** Start of RECORDS **

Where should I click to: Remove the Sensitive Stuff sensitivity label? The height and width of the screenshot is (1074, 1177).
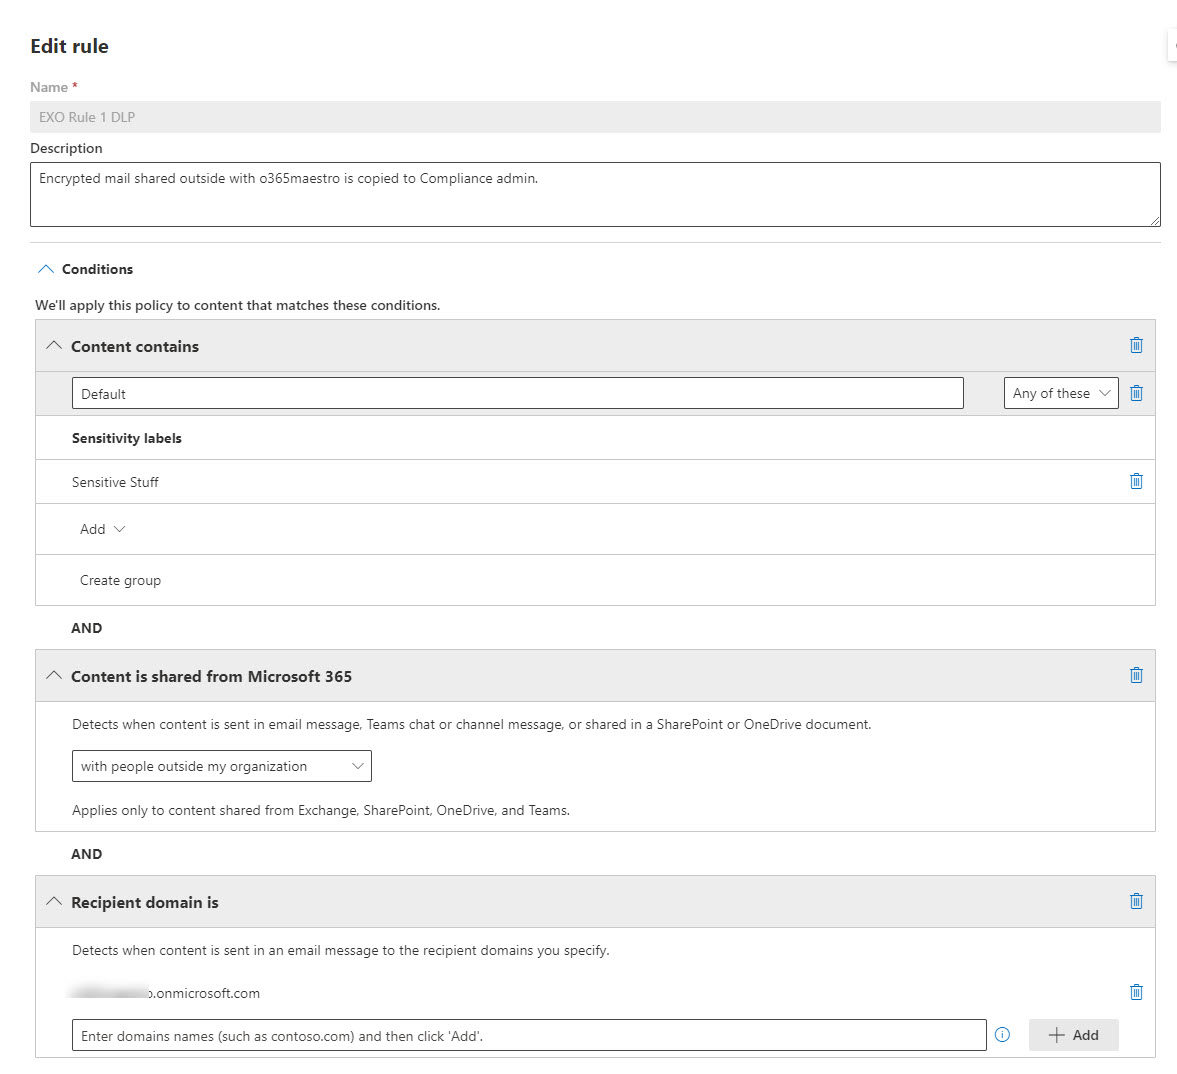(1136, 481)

** End of RECORDS **
** Start of RECORDS **

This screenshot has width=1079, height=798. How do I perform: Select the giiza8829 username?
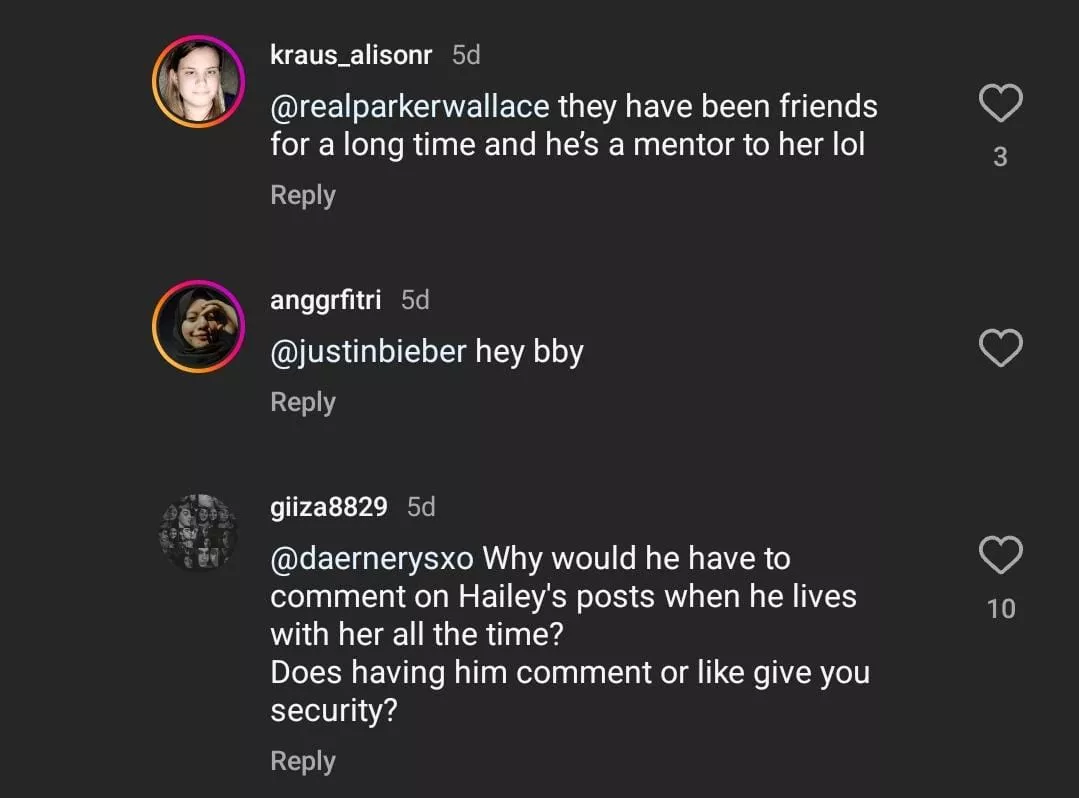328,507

** End of RECORDS **
** Start of RECORDS **

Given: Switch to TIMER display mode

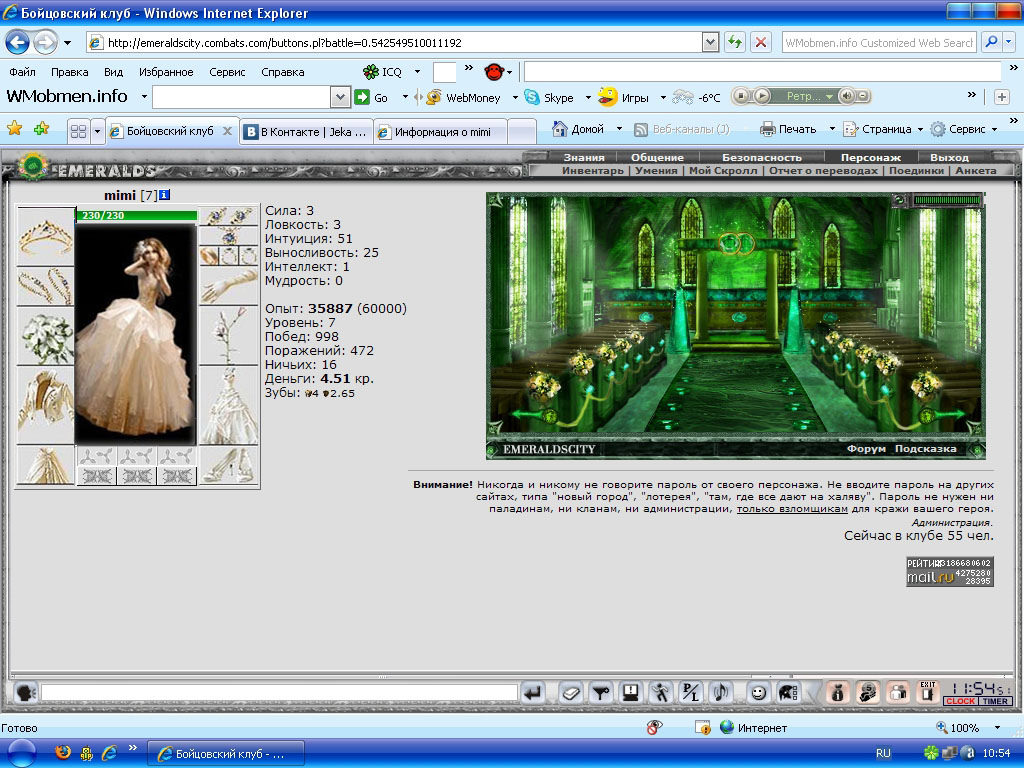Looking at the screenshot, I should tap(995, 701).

** End of RECORDS **

WHAT YOU WILL DO:
Rewrite the records from the line with "Where should I" to the line with "(1136, 481)", replacing "Sensitive Stuff" with "Confidential Data" and changing nothing else, and leave the pictures out of your answer.

SOLVED PROBLEM:
Where should I click to: Remove the Confidential Data sensitivity label? The height and width of the screenshot is (1074, 1177).
(1136, 481)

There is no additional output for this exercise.